Mumias Sugar Company’s entrance. FILE PHOTO | NMG

What you need to know:

  • Special gazette notice extends a window of duty-free imports to December 31.
  • Kenya produces about 600,000 tonnes of sugar a year, compared with annual consumption of 870,000 tonnes.
  • Mr Rotich says the importation will be done by sugar millers and not businessmen.

The Treasury has re-opened a window for unlimited duty-free imports of sugar despite the country having amassed sugar stocks to sustain it for the next five months, raising fears of flooding the market with the commodity.

A special gazette notice by Treasury secretary Henry Rotich extended a window of duty-free imports to December 31, 2017.

“Duty shall not be payable on the sugar which will have been loaded onto a vessel between September 1, 2017 and December 31, 2017, destined to a port in Kenya and consigned to a local sugar miller,” the notice reads in part.

Sources say the crop’s regulator was not consulted over the new imports plan that will benefit private millers who have the cash to ship in imports.

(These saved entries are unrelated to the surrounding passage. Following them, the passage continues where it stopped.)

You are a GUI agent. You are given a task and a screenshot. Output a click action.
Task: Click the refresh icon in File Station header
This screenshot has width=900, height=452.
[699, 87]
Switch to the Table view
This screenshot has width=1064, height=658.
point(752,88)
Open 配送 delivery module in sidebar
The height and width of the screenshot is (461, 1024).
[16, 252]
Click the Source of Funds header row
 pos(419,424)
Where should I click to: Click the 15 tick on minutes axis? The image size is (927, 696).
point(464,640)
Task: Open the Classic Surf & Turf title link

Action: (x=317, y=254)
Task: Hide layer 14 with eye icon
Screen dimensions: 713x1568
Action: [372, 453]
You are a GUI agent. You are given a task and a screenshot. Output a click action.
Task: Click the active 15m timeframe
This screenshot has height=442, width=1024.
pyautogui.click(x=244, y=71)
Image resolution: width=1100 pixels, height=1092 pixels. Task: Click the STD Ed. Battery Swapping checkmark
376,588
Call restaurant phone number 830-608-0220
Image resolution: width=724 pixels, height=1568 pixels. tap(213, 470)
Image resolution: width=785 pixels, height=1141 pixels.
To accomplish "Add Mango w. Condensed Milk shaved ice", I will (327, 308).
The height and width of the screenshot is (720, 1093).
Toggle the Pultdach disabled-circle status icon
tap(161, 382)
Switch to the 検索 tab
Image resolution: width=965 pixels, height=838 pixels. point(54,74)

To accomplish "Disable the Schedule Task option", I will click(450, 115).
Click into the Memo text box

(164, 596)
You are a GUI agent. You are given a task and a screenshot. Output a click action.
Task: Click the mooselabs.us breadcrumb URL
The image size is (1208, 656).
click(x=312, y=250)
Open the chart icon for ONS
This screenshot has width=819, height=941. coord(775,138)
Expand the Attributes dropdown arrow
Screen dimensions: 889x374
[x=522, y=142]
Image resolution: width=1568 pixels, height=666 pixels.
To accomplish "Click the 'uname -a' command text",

On Thursday, Mr Rotich said the importation will be done by sugar millers and not businessmen.

Hurt millers

But this arrangement will hurt cash-strapped State-owned millers and Mumias Sugar.

The Sugar Directorate had confirmed that traders and millers imported 300,000 tonnes of the commodity in August alone ahead of the August 31 expiry window of a duty waiver on cheap sugar from Brazil.

The August imports are an equivalent of the country’s six-month sugar demand.

The country consumes about 50,000 tonnes of sugar monthly.

Statistics by the Agriculture and Food Authority (AFA) further showed that total sugar imports between January and July this year amounted to 245,168 tonnes.

Annual consumption

This means that between January and August alone, some 545,168 tonnes of the sweetener were shipped into the market — almost equivalent to the average amount of sugar produced in the country annually.

Kenya produces about 600,000 tonnes of sugar a year, compared with annual consumption of 870,000 tonnes.

The sugar deficit is usually covered by stringently controlled imports from the Common Market for Eastern and Southern Africa (Comesa) trade bloc.

The Treasury had scrapped duty on imported sugar from outside Comesa in May following a severe shortage of the commodity in the country that saw a kilo of sugar cross the Sh200 mark.

The increased imports, mainly from Brazil, have helped pull down prices to between Sh100 and Sh110 a kilo.

Although the increased importation may help to further lower consumer prices, it may pose a challenge to local millers who are competing for the same market.

Improved short rains are projected raise sugarcane production in key growing areas and support operations of factories.